■ **Objective**: Copy the following lines word for word, without changing anything.

■ **Exercise inputs**:

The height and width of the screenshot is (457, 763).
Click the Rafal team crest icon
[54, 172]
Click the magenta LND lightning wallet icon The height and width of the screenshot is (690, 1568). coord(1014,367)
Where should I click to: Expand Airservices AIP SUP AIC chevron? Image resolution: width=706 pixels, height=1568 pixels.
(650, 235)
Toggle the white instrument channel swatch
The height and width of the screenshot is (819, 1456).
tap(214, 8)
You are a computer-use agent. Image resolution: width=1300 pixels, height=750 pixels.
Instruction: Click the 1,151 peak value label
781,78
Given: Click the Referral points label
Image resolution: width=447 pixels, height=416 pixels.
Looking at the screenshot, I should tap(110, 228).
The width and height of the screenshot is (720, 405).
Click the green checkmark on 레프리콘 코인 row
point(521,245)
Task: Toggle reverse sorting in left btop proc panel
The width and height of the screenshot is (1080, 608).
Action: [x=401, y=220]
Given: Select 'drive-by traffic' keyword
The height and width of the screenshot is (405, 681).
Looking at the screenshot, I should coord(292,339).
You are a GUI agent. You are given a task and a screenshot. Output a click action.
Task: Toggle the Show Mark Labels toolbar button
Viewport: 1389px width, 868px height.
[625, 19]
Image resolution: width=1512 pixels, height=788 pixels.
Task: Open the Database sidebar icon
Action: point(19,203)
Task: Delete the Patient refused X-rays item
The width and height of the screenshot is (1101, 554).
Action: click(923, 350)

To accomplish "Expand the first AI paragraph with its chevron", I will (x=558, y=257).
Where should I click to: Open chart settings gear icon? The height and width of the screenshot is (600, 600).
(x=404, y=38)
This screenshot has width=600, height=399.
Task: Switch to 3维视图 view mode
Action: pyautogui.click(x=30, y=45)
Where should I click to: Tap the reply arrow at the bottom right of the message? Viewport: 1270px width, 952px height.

■ **Written reply**:
The height and width of the screenshot is (457, 763).
Click the Rafal team crest icon
[54, 172]
Click the magenta LND lightning wallet icon The height and width of the screenshot is (690, 1568). coord(1014,367)
Where should I click to: Expand Airservices AIP SUP AIC chevron? Image resolution: width=706 pixels, height=1568 pixels.
(650, 235)
Toggle the white instrument channel swatch
The height and width of the screenshot is (819, 1456).
tap(214, 8)
You are a computer-use agent. Image resolution: width=1300 pixels, height=750 pixels.
Instruction: Click the 1,151 peak value label
781,78
Given: Click the Referral points label
Image resolution: width=447 pixels, height=416 pixels.
Looking at the screenshot, I should tap(110, 228).
The width and height of the screenshot is (720, 405).
Click the green checkmark on 레프리콘 코인 row
point(521,245)
Task: Toggle reverse sorting in left btop proc panel
The width and height of the screenshot is (1080, 608).
Action: [x=401, y=220]
Given: Select 'drive-by traffic' keyword
The height and width of the screenshot is (405, 681).
Looking at the screenshot, I should coord(292,339).
You are a GUI agent. You are given a task and a screenshot. Output a click action.
Task: Toggle the Show Mark Labels toolbar button
Viewport: 1389px width, 868px height.
[625, 19]
Image resolution: width=1512 pixels, height=788 pixels.
Task: Open the Database sidebar icon
Action: point(19,203)
Task: Delete the Patient refused X-rays item
The width and height of the screenshot is (1101, 554).
Action: click(923, 350)

To accomplish "Expand the first AI paragraph with its chevron", I will (x=558, y=257).
Where should I click to: Open chart settings gear icon? The height and width of the screenshot is (600, 600).
(x=404, y=38)
This screenshot has width=600, height=399.
Task: Switch to 3维视图 view mode
Action: pyautogui.click(x=30, y=45)
Where should I click to: Tap the reply arrow at the bottom right of the message? Viewport: 1270px width, 952px height.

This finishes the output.